In primary care settings, researchers have found psoriasis is often misdiagnosed as other skin conditions such as eczema or fungal infections, and opportunities for early diagnosis are often missed.

Patients later diagnosed with psoriasis are more than twice as likely as other patients to be prescribed steroid or antifungal creams when they go to a GP. This treatment can often mask the signs and symptoms of psoriasis and contribute to a delay in diagnosis.

The findings are published in The British Journal of General Practice.

Psoriasis affects around 3% of people in the UK and is linked with other serious medical conditions such as arthritis, heart disease and depression. The debilitating skin disease can lead to the deterioration of a patient’s quality of life and general practice is often the first point of contact for people with the condition.

Using electronic health records from more than 700 general practices in the UK, the researchers analysed data from over 100,000 patients between 2010 and 2017.

By comparing the clinical diagnoses and treatments for people with and without psoriasis, the researchers identified delays in diagnosis and treatment. The analysis was repeated with a second database, the Clinical Practice Datalink Aurum, looking at data from over 77,000 patients.

Patients with psoriasis were up to eight times more likely than those without psoriasis to be diagnosed with the minor skin condition, pityriasis rosea, six months before the diagnosis of psoriasis.
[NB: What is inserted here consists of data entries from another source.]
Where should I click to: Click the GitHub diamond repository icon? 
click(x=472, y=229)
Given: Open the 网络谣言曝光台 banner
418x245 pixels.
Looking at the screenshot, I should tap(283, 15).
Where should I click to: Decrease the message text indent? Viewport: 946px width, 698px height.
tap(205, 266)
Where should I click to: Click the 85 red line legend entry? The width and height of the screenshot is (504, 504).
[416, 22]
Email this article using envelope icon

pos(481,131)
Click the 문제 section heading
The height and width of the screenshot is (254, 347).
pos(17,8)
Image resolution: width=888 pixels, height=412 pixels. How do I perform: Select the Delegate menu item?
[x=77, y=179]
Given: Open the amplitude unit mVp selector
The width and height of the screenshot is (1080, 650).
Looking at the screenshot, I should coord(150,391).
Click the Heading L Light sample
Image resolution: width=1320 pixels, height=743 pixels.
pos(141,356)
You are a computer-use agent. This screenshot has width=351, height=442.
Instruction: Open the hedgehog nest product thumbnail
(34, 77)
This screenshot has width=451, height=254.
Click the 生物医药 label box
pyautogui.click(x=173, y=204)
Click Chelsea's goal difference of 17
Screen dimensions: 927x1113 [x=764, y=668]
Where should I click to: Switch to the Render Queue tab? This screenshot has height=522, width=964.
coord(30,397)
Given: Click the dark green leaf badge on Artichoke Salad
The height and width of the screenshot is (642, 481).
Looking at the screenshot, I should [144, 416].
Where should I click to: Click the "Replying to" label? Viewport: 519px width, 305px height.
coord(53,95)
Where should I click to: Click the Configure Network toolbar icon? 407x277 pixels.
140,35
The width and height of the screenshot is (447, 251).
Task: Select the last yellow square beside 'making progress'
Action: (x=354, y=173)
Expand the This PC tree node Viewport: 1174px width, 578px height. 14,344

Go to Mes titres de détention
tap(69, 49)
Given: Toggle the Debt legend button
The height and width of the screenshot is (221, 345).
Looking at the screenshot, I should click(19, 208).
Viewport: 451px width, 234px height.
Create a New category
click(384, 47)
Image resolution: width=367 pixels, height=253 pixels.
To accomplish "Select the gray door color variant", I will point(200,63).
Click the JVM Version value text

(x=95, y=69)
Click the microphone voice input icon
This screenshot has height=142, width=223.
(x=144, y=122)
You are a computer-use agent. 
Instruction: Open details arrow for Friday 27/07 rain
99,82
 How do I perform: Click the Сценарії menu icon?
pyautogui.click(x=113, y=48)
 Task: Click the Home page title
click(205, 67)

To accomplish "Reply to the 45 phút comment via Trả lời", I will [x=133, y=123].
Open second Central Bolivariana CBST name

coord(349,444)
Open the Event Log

One year before diagnosis, patients were twice as likely to be diagnosed with eczema or the fungal infection, tinea corporis.

Lead author Maha Abo-Tabik, from the University of Manchester, said: ‘We already know that early diagnosis of psoriasis can improve the effectiveness of treatment for psoriasis, so these findings are pertinent.’

Patients were also more likely to report symptoms of psoriasis such as dry skin, rash, skin texture changes and itching than controls up to five years before diagnosis.

Professor Chris Griffiths from the University of Manchester and head of the GPA said: ‘The findings from this study suggest the diagnosis of psoriasis may be missed or delayed by up to five years for some individuals hence leading to a potentially detrimental delay in establishing an appropriate treatment regimen. It is crucial that diagnosis and treatment start as soon as possible if patients are to reduce the risk of life-long impairment.’

This comes after the National Institute of Health and Care Excellence (NICE) recommended secukinumab for children aged 6 to 17 with severe plaque psoriasis last September.